Announced by all the trumpets of the sky,
Arrives the snows, and driving o’er the fields,
Seems nowhere to alight: the whited air
Hides hills and woods, the river and the heaven,
And veils the farm-house at the garden’s end.

                                             Ralph Waldo Emerson, “The Snow-Storm”

 

Dale F. writes:

Great—if disturbing—image, and wonderful poem by Emerson. I wasn’t familiar with either one. Am I misreading the painting? It appears to be of a woman overwhelmed by the storm and the snow, with an infant clutched in her arms, apparently on the verge of death. The poem on the other hand is celebratory and a joy to read.

Laura writes:

Yes, that is a woman clutching an infant in a storm. It is a haunting image. You’re right, the poem does not fit the scene. I was working on a longer snow-related entry, but because of Christmas-week activity could not finish it. I hurriedly posted this, never thinking that a reader would be cheeky enough to point to the contradiction. : – )

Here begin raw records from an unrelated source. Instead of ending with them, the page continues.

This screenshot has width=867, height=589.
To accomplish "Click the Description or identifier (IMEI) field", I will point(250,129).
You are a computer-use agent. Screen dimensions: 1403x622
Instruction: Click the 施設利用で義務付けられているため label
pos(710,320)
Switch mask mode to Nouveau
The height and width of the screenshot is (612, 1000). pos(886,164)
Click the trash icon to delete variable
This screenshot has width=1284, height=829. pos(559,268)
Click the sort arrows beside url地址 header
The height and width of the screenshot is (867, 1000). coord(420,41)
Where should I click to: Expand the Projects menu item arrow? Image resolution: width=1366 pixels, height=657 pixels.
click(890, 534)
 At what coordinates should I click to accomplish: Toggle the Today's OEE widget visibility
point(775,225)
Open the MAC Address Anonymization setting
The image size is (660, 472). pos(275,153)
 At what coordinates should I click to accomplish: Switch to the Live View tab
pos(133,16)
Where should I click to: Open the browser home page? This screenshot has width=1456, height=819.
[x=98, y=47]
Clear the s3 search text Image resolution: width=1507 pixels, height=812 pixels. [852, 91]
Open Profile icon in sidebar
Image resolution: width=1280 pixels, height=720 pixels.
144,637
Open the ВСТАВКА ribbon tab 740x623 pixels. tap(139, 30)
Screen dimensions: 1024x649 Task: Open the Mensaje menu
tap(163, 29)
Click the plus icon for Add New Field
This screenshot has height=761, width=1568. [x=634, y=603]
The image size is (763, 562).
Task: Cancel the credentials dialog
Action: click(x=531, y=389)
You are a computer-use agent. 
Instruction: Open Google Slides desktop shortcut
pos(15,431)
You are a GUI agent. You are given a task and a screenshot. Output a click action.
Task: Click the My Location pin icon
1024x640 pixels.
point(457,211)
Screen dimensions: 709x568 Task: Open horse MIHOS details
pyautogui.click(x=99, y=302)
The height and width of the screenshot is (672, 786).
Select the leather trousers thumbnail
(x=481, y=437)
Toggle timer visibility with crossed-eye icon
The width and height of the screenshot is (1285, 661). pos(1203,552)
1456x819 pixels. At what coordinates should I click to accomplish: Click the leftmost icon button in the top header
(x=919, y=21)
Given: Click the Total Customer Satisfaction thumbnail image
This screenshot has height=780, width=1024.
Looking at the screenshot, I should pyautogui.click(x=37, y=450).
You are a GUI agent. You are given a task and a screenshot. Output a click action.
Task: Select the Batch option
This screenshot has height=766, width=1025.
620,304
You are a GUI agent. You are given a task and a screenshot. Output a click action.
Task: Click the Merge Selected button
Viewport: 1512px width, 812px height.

Here is Emerson’s full poem, which does speak of the savagery of snow too:

The Snow-Storm

Announced by all the trumpets of the sky,
Arrives the snow, and, driving o’er the fields,
Seems nowhere to alight: the whited air
Hides hill and woods, the river, and the heaven,
And veils the farmhouse at the garden’s end.
The sled and traveller stopped, the courier’s feet
Delated, all friends shut out, the housemates sit
Around the radiant fireplace, enclosed
In a tumultuous privacy of storm.
Come see the north wind’s masonry.
Out of an unseen quarry evermore
Furnished with tile, the fierce artificer
Curves his white bastions with projected roof
Round every windward stake, or tree, or door.
Speeding, the myriad-handed, his wild work
So fanciful, so savage, nought cares he
For number or proportion. Mockingly,
On coop or kennel he hangs Parian wreaths;
A swan-like form invests the hiddden thorn;
Fills up the famer’s lane from wall to wall,
Maugre the farmer’s sighs; and at the gate
A tapering turret overtops the work.
And when his hours are numbered, and the world
Is all his own, retiring, as he were not,
Leaves, when the sun appears, astonished Art
To mimic in slow structures, stone by stone,
Built in an age, the mad wind’s night-work,
The frolic architecture of the snow.